モノを売るのではなく「体験を売る」という視点を持つことの大切さを、豊富な事例で説明してあります。

その基本的な考え方は、当サイトの5つのマーケティング理論 で解説した「ベネフィット」(お客様にとって何か良いモノ)に共通しています。

私がこの本の中で一番「なるほど!」と感じた部分は、「ターゲットを絞るとマーケットが広がる」という一節です。
当サイトでもターゲティングの重要性は解説していますが、この本では「ただ一人のターゲットに絞り込む」のが重要と説いています。
また、そうすることによってマーケットは広がっていく、と言い切っています。

今までなんとなく「そういうことかなぁ・・・」と感じることがありましたが、ここまでハッキリ言い切っているのは潔いです。
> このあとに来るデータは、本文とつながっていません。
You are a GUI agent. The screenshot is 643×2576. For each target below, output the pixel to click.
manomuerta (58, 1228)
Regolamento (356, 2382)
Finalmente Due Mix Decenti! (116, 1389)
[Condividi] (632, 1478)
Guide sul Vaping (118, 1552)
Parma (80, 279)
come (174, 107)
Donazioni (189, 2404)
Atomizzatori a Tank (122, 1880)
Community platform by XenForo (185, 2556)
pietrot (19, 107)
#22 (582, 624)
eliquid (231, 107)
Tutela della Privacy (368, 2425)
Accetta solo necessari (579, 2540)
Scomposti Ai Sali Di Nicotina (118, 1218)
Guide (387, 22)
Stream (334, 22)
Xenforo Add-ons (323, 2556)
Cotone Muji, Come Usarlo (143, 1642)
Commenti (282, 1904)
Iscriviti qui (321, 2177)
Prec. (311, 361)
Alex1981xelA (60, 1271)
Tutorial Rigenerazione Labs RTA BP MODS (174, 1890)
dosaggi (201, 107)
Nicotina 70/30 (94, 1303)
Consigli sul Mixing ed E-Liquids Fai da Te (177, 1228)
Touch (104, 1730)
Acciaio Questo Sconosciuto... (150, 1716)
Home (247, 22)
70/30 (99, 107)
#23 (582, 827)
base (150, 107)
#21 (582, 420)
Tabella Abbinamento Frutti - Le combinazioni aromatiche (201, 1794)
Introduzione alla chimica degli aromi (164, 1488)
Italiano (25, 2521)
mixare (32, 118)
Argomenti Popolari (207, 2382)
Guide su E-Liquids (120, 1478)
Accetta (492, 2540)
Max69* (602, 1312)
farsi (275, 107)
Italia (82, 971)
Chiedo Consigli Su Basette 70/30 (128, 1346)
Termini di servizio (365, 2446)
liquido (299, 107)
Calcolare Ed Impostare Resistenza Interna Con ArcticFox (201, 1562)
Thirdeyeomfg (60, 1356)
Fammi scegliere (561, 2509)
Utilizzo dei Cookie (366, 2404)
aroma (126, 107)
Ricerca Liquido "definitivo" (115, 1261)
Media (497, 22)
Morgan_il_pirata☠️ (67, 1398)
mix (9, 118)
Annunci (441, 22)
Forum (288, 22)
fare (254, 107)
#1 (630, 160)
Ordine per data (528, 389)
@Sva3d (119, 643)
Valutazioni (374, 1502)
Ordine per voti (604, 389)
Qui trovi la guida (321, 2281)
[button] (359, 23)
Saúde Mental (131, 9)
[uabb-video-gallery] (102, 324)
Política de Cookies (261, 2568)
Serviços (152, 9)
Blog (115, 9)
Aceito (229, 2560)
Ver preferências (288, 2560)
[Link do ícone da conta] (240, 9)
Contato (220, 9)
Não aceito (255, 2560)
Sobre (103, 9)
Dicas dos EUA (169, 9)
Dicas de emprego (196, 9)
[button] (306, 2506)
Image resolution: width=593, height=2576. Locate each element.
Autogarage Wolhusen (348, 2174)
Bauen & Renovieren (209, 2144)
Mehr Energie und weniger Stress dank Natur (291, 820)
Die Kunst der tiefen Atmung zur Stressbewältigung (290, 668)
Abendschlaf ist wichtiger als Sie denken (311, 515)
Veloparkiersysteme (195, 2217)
「ターゲットを狭くするとマーケットが広がらないんじゃないか?こう考える人がいますが、ターゲットとマーケットは違うのです。
ターゲットを狭めることで、マーケットが広がる
こういう考え方をもちましょう。」

「ターゲットを絞る」とは、商品を企画する上で、販促物をつくる上で、一度ターゲットを決めてくださいといっているだけで、その他のお客様を排除してくださいといっているわけではないのです。」

また、こうも書いてあります。

「まず、あなたの知っている人、ただ一人にまでターゲットを絞ってみましょう。そうすると価値が明確になり、伝える方法も明確になります。結果、売れるようになるのです。」

それが、この本のタイトルになっている「安売りせずに価値を売る」ということに繋がるという説明です、お見事!